Il Ministero della Sanità de L’Avana aveva indicato il virus come causa della morte del maresciallo dei carabinieri. La moglie di Mancini chiederà di eseguire una nuova autopsia in Italia

Carabiniere morto a Cuba, è giallo: autopsia esclude vaiolo delle scimmie

Non sarebbe stato il vaiolo delle scimmie a uccidere Germano Mancini, il maresciallo dei carabiniere di 50 anni morto lo scorso 21 agosto mentre si trovava in vacanza con amici a L’Avana.

A fare luce sul decesso del militare, spiega il Gazzettino, è stata l’autopsia eseguita a Cuba. Come ha scritto il medico legale è, infatti, emerso che Mancini aveva una "sepsi da broncopolmonite da germe sconosciuto e danni multipli agli organi". Nel frattempo la salma del maresciallo dei carabinieri è rientrata in Italia ed è stata trasportata a Noale, in provincia di Venezia, località in cui risiedeva da anni.

La drammatica vicenda, però, è tutt’altro che conclusa. La moglie del militare vuole andare fino in fondo per individuare in modo certo le cause della morte del consorte. Il legale Guido Simonetti si sta attivando per chiedere alla Procura che siano le autorità italiane ad eseguire un nuovo esame autoptico.

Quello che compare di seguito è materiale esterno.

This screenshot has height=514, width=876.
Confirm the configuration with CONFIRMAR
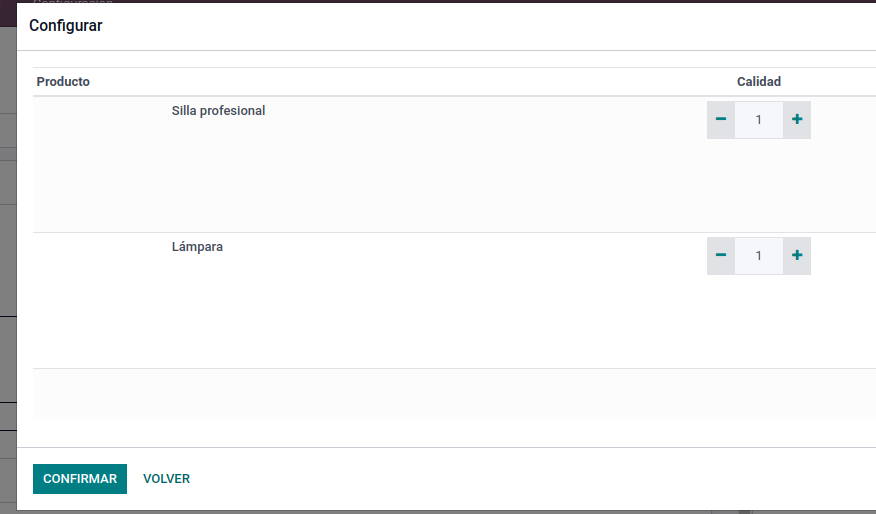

I primi sintomi arrivati il 17 agosto

Nelle carte arrivate da Cuba non si parla di vaiolo delle scimmie. Eppure in un primo momento il Ministero della Sanità de L’Avana aveva indicato, in un comunicato ufficiale, il virus come causa della morte di Mancini, da giugno comandante della Stazione dei Carabinieri di Scorzè, nel Veneziano. Lo scorso 20 agosto le autorità avevano annunciato l’individuazione del primo caso ufficiale di contagio da vaiolo delle scimmie. In una nota era stato spiegato che "un turista italiano aveva ricevuto una diagnosi di vaiolo delle scimmie e si trovava in condizioni critiche in un ospedale della capitale".

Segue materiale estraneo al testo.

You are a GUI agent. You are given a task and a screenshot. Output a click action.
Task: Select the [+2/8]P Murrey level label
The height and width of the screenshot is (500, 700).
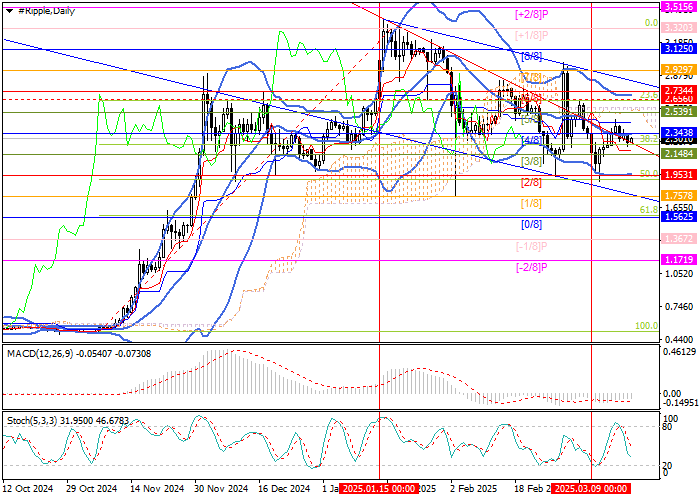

Secondo una prima ricostruzione degli eventi, Mancini aveva cominciato ad avvertire i primi sintomi il 17 agosto, due giorni dopo l’arrivo a Cuba. La situazione è ben presto peggiorata, tanto che il giorno seguente il militare si era recato per un controllo presso i servizi sanitari. Le sue condizioni avevano richiesto "un trasferimento urgente per un ricovero e un trattamento intensivo in seguito ad un arresto cardiaco". Eppure, ricorda ancora il Gazzettino, l’amico del maresciallo ha raccontato di non aver visto sul corpo di Mancini vescicole o pustole, uno dei sintomi della malattia.

Anche per questo si vuole effettuare un secondo esame autoptico sulla salma.

Mancini era originario dell'Abruzzo: la sua famiglia, infatti, era di Colle Renazzo di Pescara. Il carabiniere, oltre alla moglie e al figlio, ha lasciato l'anziana madre di 88 anni e altri quattro fratelli.